@informateur.ci- Les responsables de deux importantes organisations syndicales de la filière café-cacao en Côte d’Ivoire ont été placés sous mandat de dépôt, lundi 2 janvier 2026, à l’issue de longues auditions à la brigade de recherche de la gendarmerie du Plateau, à Abidjan.
Il s’agit de Koné Moussa, secrétaire général du Syndicat national agricole pour le progrès en Côte d’Ivoire (SYNAP-CI), et de Kanga Koffi, président de l’Association nationale des producteurs de café-cacao de Côte d’Ivoire (ANAPROCI). Les deux hommes ont été interpellés sur instruction du procureur de la République, Brahima Koné, dans le cadre d’une procédure judiciaire pour diffamation et accusation calomnieuse.
Selon des sources judiciaires, la plainte à l’origine de cette affaire a été déposée le 22 janvier 2026 par le directeur général du Conseil du café-cacao, Koné Brahima Yves. Après leur garde à vue et leur audition par les enquêteurs, les deux responsables syndicaux ont été écroués en attendant la suite de la procédure. Ils doivent être présentés ce mardi au procureur de la République près la Cour d’appel du Plateau, qui décidera des prochaines étapes judiciaires.
Basé à Abidjan, le SYNAP-CI, dirigé par Koné Moussa, est une organisation professionnelle agricole engagée dans la défense des producteurs de café et de cacao.

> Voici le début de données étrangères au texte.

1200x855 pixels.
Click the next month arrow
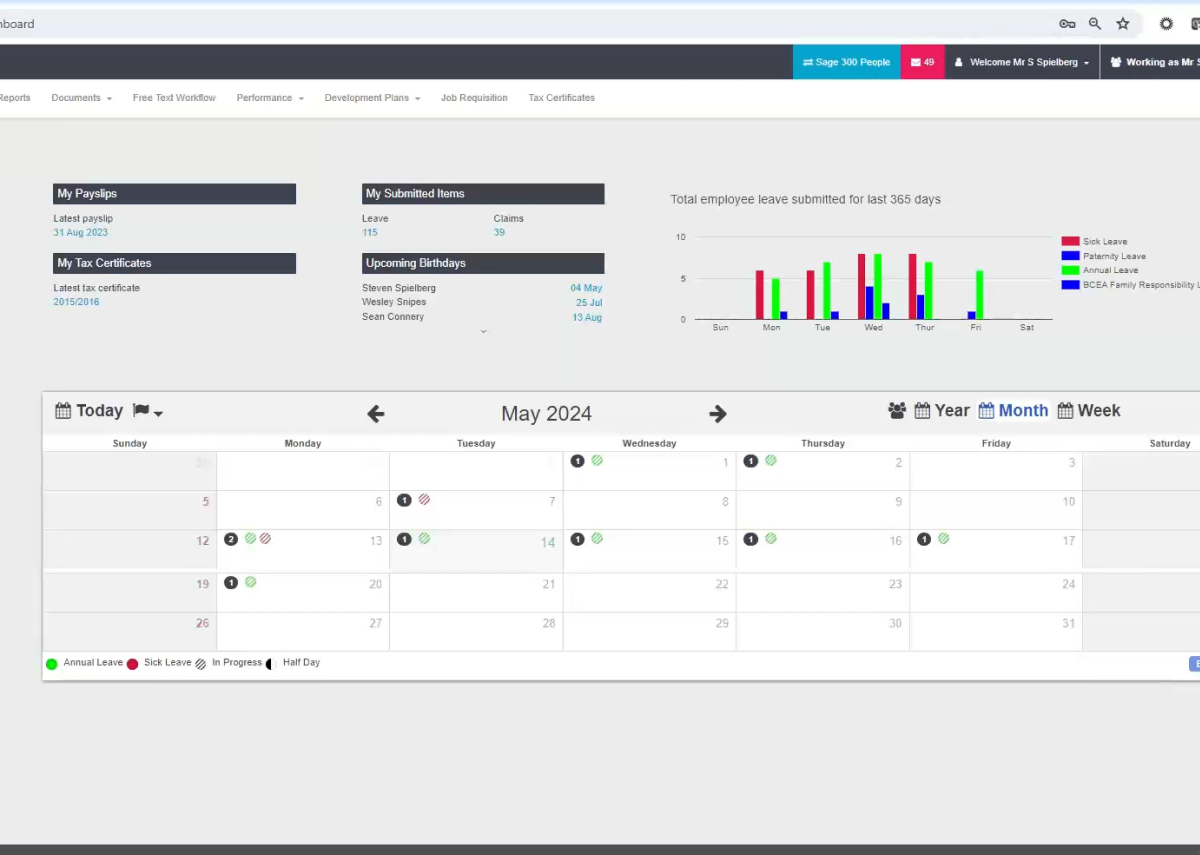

Le syndicat milite notamment pour la revalorisation des prix au bord champ, l’amélioration des conditions de commercialisation et la mise en place effective d’une interprofession dans la filière.
De son côté, l’ANAPROCI, conduite par Kanga Koffi, fait partie des principales organisations de planteurs œuvrant pour la protection des intérêts économiques et sociaux des producteurs ivoiriens de café-cacao.
Pour rappel, le SYNAP-CI et l’ANAPROCI avaient publiquement dénoncé, depuis début décembre 2025, un blocage présumé de la commercialisation du cacao ivoirien au titre de la campagne 2025-2026, des déclarations qui seraient au cœur de la plainte déposée par le Conseil du café-cacao.